Ma ancora una volta il meglio deve ancora venire. L’associazione a delinquere dei banchieri, come una spinta magmatica sotto la crosta terrestre, produce una tendenza costante dei loro sistemi di camere di compensazione ad espandersi ed integrarsi progressivamente. Abbiamo visto come l’infrastruttura necessaria alla moneta scritturale è una rete stagna entro la quale essa possa circolare indefinitamente senza rischi di richeste di riscatto, ed abbiamo visto che più vasta è la rete, più grosso è il bottino; da cui la spinta magmatica verso l’espansione e l’integrazione. È ovvio che la meta è una rete stagna unica mondiale, e considerando le prove del supporto ai banchieri dai loro amici nel legislativo, giudiziario, accademico e nei media, è altrettanto ovvio che tale rete stagna unica mondiale sarà molto al di sopra di qualsiasi giurisdizione, legge e controllo pubblico. I paradisi fiscali ed i sistemi di compensazione di oggi sono solo un barlume del “brave new world” (“mondo nuovo e migliore”) futuro in cui il banchiere sarà il solo ed inappellabile sacerdote del potere d’acquisto di tutti noi, che decreta insindacabilmente dove esso insondabilmente appaia (indovina in quali tasche) e scompaia (indovina da quali tasche). Dubbi? Beh, dai una bella occhiata in giro per accertarti di quanto bene avviati verso quella meta siamo già.

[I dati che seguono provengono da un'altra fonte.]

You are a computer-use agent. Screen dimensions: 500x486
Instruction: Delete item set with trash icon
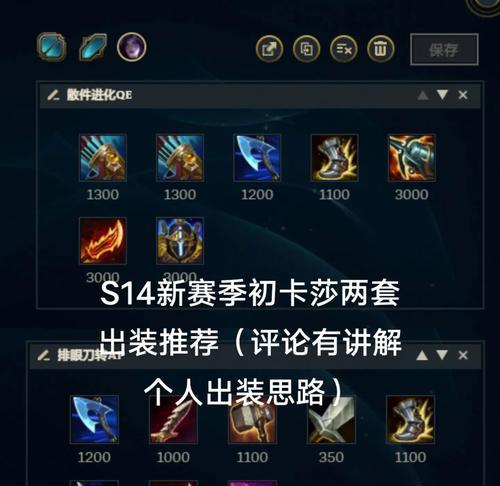click(381, 49)
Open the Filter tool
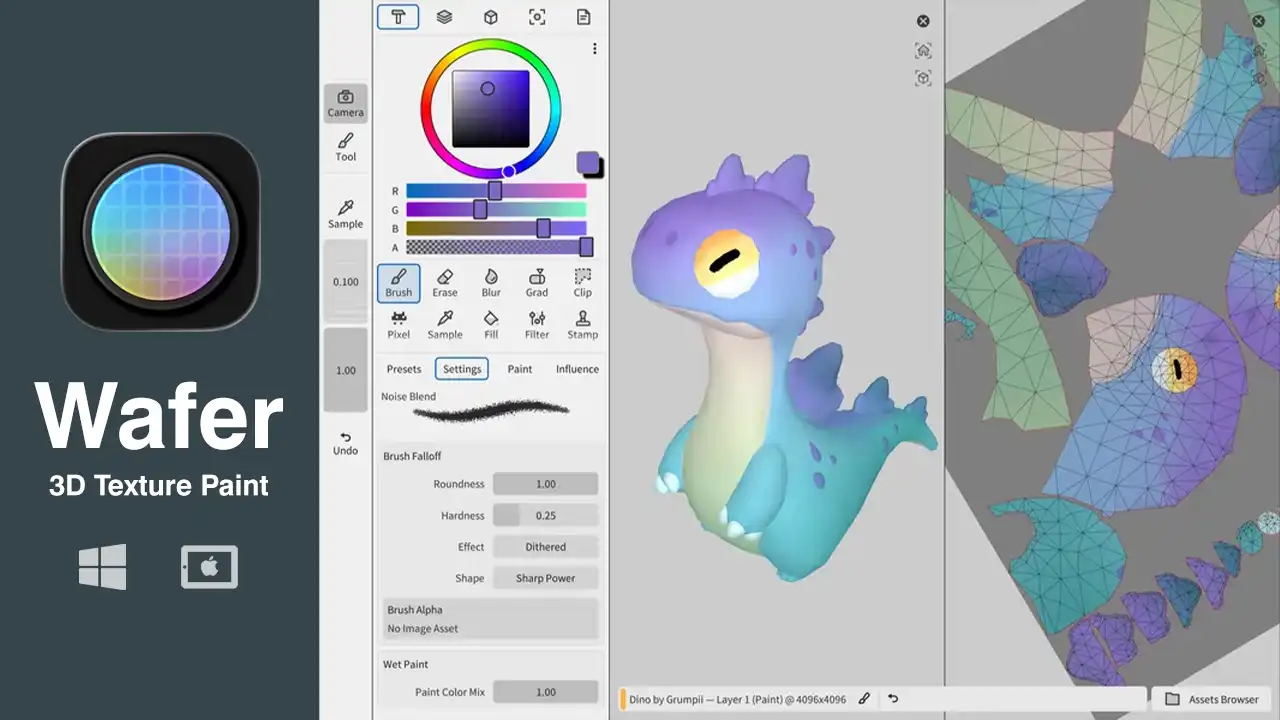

Ho osservato in precedenza come, diversamente da quello del colonialista, il bottino del banchiere non ha nemmeno bisogno di essere sporco di sangue; ma stiamo iniziando a vedere come l’ostilità nascosta sia molto più pericolosa dell’ostilità palese, e come quest’ultima porterà molta più soppressione. Il potere d’acquisto usurpato dal banchiere non ha bisogno di nascere sporco di sangue, ma nel corso della sua esistenza ininterrotta si sporcherà di sangue molto più di qualsiasi potere d’acquisto usurpato nato sporco di sangue.
Quindi, se il crimine dell’usurpare la sovranità monetaria al suo legittimo proprietario, l’individuo produttore, i crimini di manipolazione monetaria, ed i crimini basati su di essi sono crimini contro l’umanità, allora il supportarli, ed il supportarne la monopolizzazione, nei settori legislativo, giudiziario, accademico e dei media è anch’esso un tradimento ed un crimine contro l’umanità. E di grandezza paragonabile.

Crimine contro l’Umanità: il Sacro GAAP, 46

Infine, indulgendo nei giochi di parole per un momento, GAAP sta per Generally Accepted Accounting Standard, standard contabili generalmente accettati, e come tale, in linea di massima ed onnicomprensivamente, si riferisce a tutti quelli ufficialmente riconosciuti ed adottati sotto tutte le giurisdizioni; ebbene, se gli togliamo una A, diventa quello che è, una lacuna (in inglese: GAP), ed ecco perché è Sacro per i manipolatori monetari, ed un crimine contro l’umanità per il resto di noi.
Per inciso, questo gioco di parole probabilmente è reso possibile dal debole che i soppressivi hanno per i simbolismi; vanno matti per l’impacchettare i loro crimini in una carta regalo che sia abbastanza arcana, esoterica ed astrusa da placare la loro brama di sminuire il valore delle loro vittime – il resto di noi – ed al contempo scaricare le proprie responsabilità su presunte volontà superiori – le proiezioni dei loro demoni –. In fin dei conti, tali simbolismi sono totalmente arbitrari e stupidi, e la loro sola utilità è indicare a noi la loro presenza dietro le quinte e la loro follia. Una follia soppressiva.